··· Information shown ···

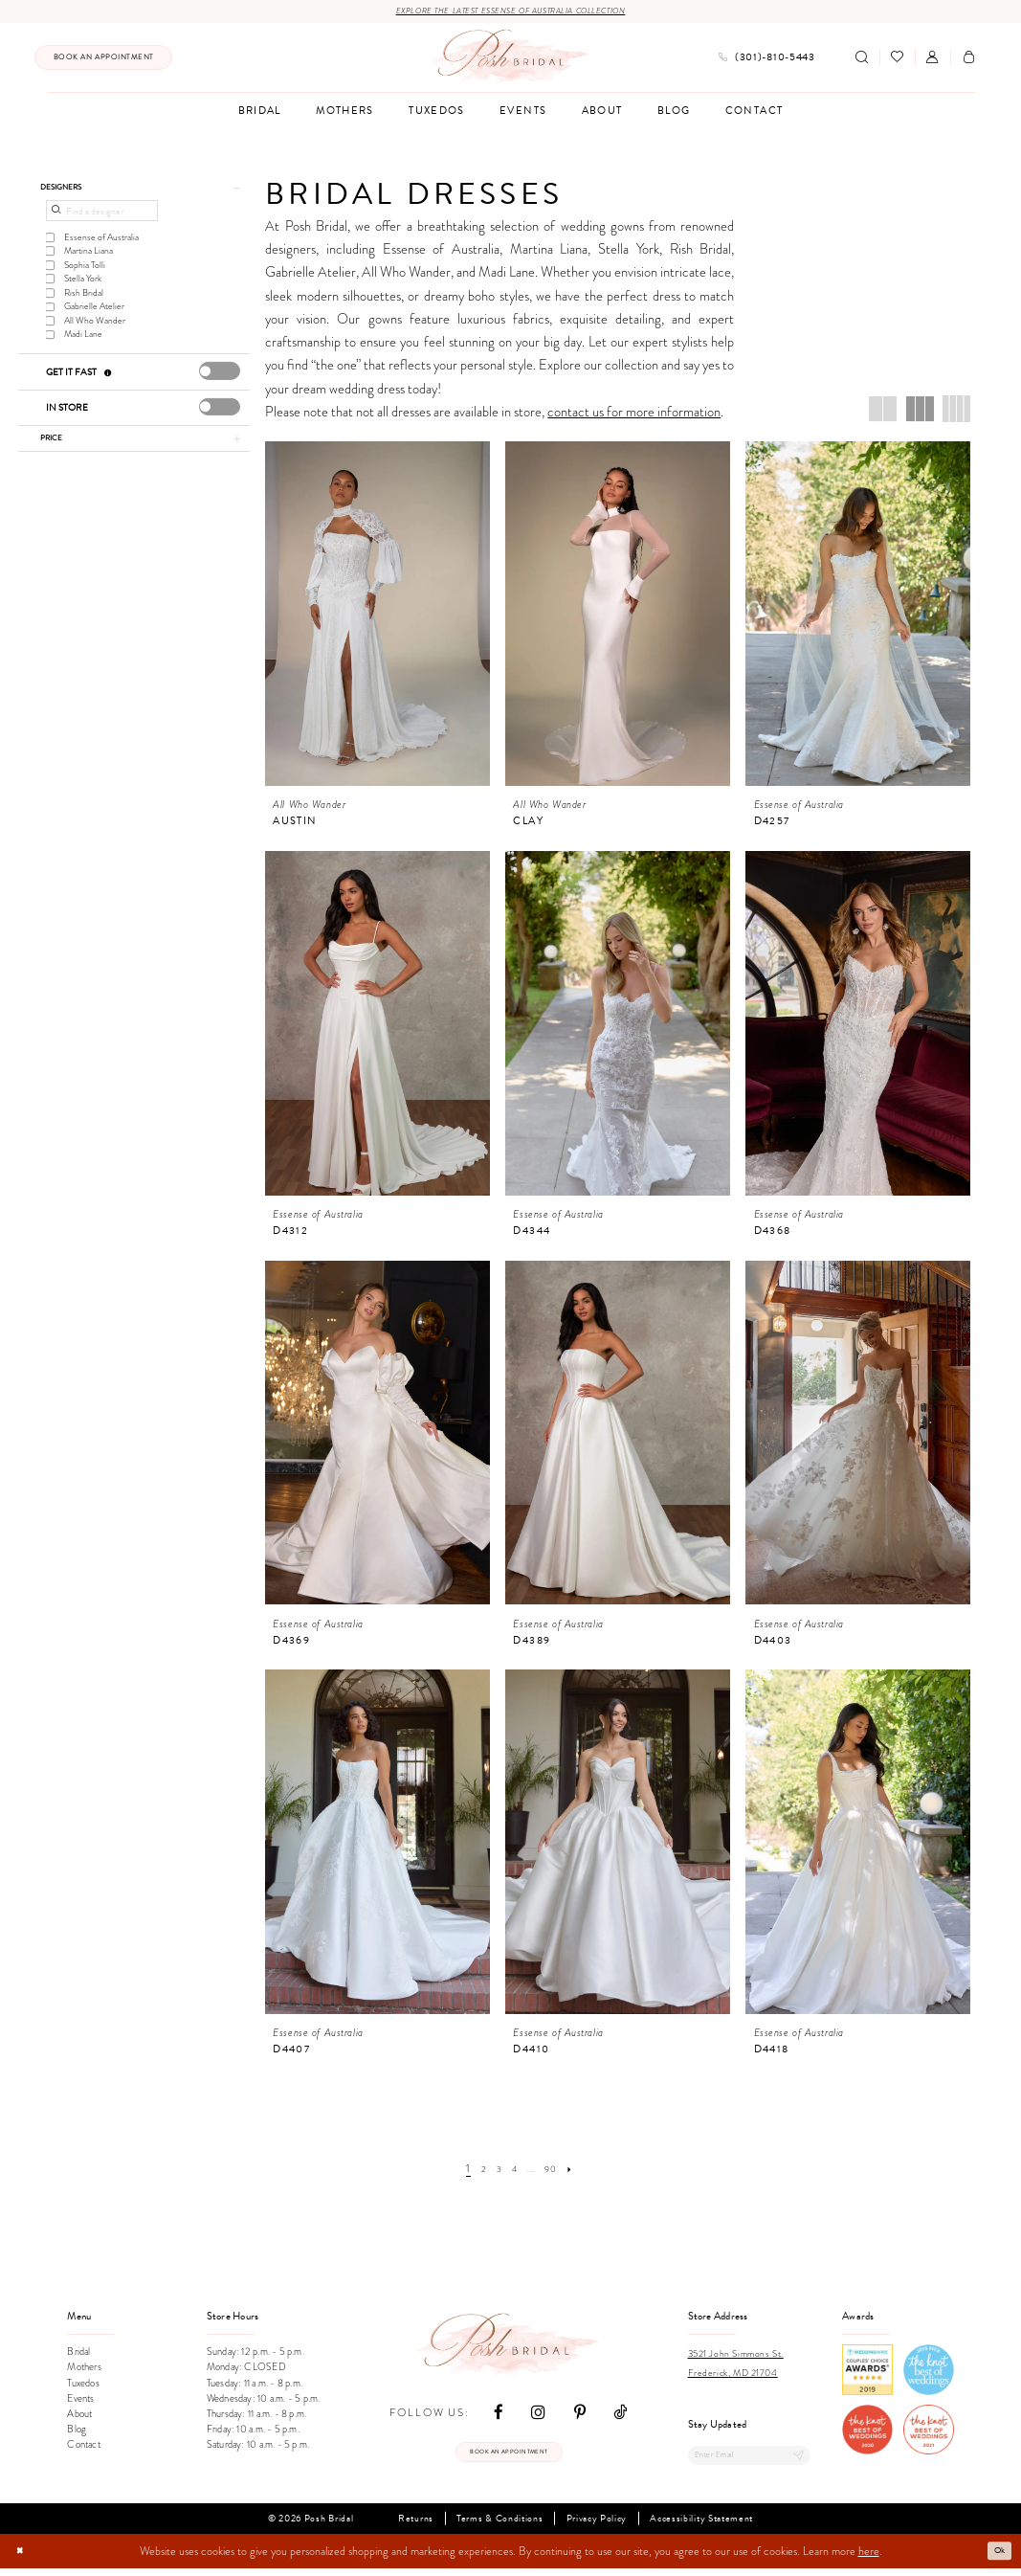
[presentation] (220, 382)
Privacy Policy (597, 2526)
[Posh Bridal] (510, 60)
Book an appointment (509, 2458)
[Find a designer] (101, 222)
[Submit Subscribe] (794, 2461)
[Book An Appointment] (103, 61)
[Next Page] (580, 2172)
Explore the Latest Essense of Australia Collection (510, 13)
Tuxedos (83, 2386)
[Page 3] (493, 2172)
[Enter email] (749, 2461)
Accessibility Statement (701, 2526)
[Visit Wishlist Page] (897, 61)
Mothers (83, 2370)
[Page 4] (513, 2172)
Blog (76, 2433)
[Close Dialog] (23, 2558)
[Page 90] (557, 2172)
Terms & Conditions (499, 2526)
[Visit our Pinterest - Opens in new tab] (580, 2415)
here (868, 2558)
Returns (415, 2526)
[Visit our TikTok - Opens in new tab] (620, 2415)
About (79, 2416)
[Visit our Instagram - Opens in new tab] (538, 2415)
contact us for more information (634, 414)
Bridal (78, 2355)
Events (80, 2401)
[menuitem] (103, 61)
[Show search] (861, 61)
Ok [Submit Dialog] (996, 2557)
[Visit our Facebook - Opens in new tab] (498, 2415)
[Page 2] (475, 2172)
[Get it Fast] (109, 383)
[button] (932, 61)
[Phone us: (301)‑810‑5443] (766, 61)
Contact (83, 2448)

···

**To be done:** Count how many lines of the listing above contain the string "Visit", treating case as significant. Give only the number.

**Finished answer:** 5